Subcellular basis of vitamin C protection against doxorubicin-induced changes in cardiomyocytes and Sca-1 positive cells

• Main Author: Ludke, Ana
• Other Authors: Singal, Pawan (Physiology)
• Published: Springer/Kluwer Academic Publishers 2012
• Subjects: heart failure; apoptosis; stem cell; chemotherapy; oxidative stress
• Online Access: http://hdl.handle.net/1993/9677

Understanding the molecular basis of doxorubicin (Dox)-induced oxidative stress leading to cardiomyopathy is crucial to finding cardioprotective strategies to manage this important clinical problem. Improving the antioxidant defenses of cardiac cells could be one strategy for cardioprotection. The role of oxidative stress in Dox-induced cardiotoxicity as well as testing the efficacy of antioxidant Vitamin C (Vit C) in offering protection to cardiomyocytes was investigated. As stem cells have been suggested to play a role in this cardiotoxicity, Dox-mediated oxidative stress effects, with and without Vit C, on the stem cell antigen-1 (Sca) positive cells from heart as well as bone marrow were also examined. Our time-course studies of the effects of Dox on the isolated cardiomyocytes showed that the phosphorylation of mitogen-activated protein kinases and p53 followed the rise in reactive oxygen species (ROS) production. Dox also downregulated the Sodium-dependent Vit C Transporter-2 (SVCT-2) and this may have enhanced Dox-induced increase in oxidative stress. Pro-apoptotic markers Bax/Bcl-xL ratio and caspase 3 cleavage were higher after the activation of stress-induced pathways and viability of cells was decreased.
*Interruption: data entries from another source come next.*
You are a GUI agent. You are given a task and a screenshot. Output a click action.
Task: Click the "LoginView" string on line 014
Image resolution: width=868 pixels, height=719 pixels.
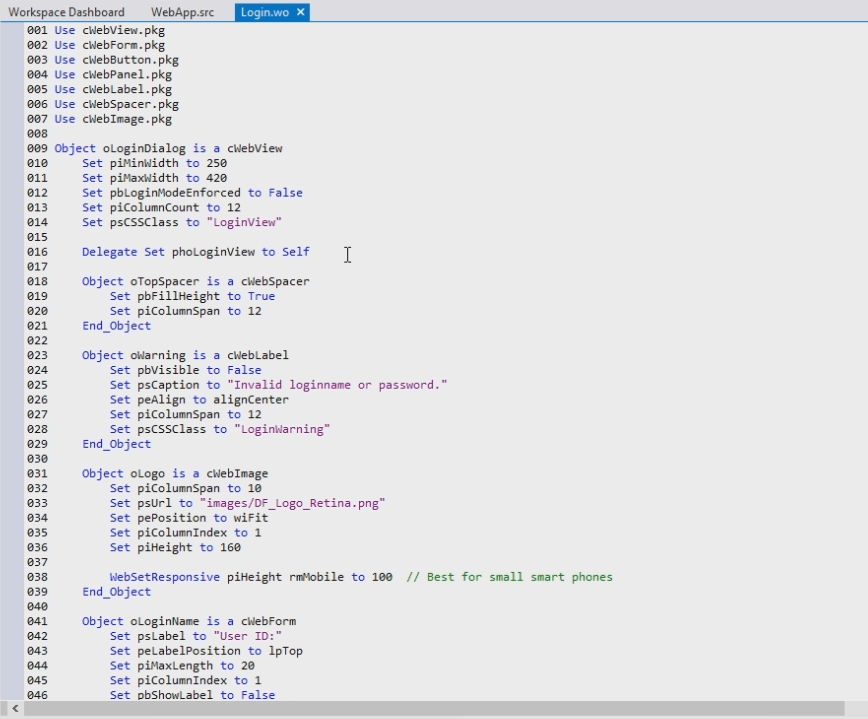[243, 223]
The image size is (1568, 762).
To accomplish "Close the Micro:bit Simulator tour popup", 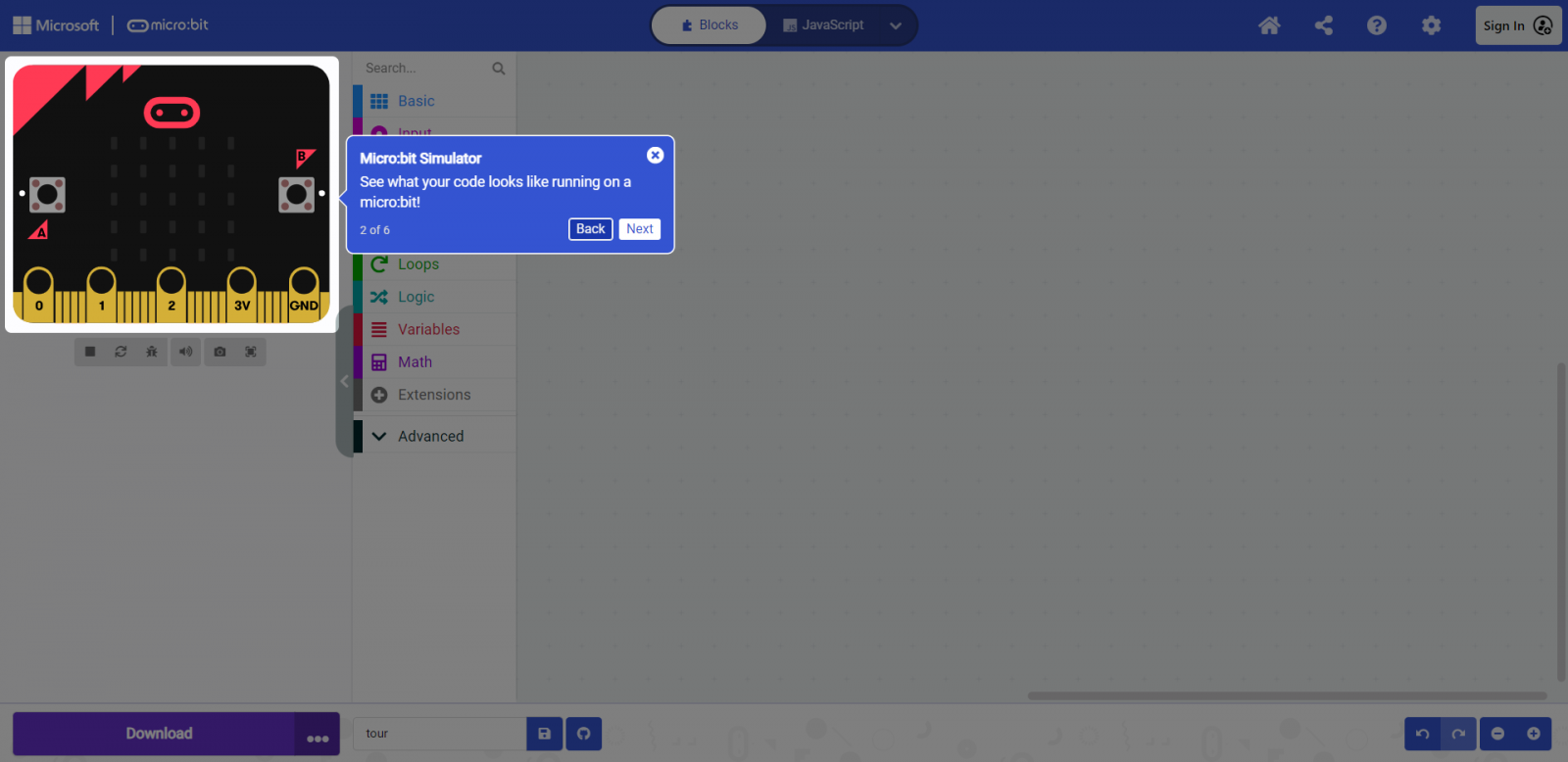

Dox-induced increase in apoptosis and decrease in cell viability depended in part on the activation of p38/JNK and p53 proteins, but not on the ERK protein. Exposure to Dox, increased membrane leakage, autophagy and lipid peroxidation. On the other hand, Dox decreased overall antioxidant capacity as well as expression of the endogenous antioxidant enzymes glutathione peroxidase, Cu/Zn superoxide dismutase and catalase. Dox affected Sca-1 positive cells in a prominent manner which was marked by a dose-dependent increase in cell loss, cell leakage and ROS levels as well as decrease in cellular ATP levels. Vit C pre-treatment prior to the addition of Dox delayed and reduced Dox-induced injury to cardiomyocytes, preserving viability. Vit C was able to blunt the decrease in SVCT-2 as well as Dox-induced oxidative stress. Vit C also offered protection to Sca-1 positive cells by partially preventing Dox-induced changes to these cells. The data presented in this thesis improves our knowledge of the molecular mechanisms leading to Dox-induced cardiotoxicity as well as suggest cardioprotection by Vit C.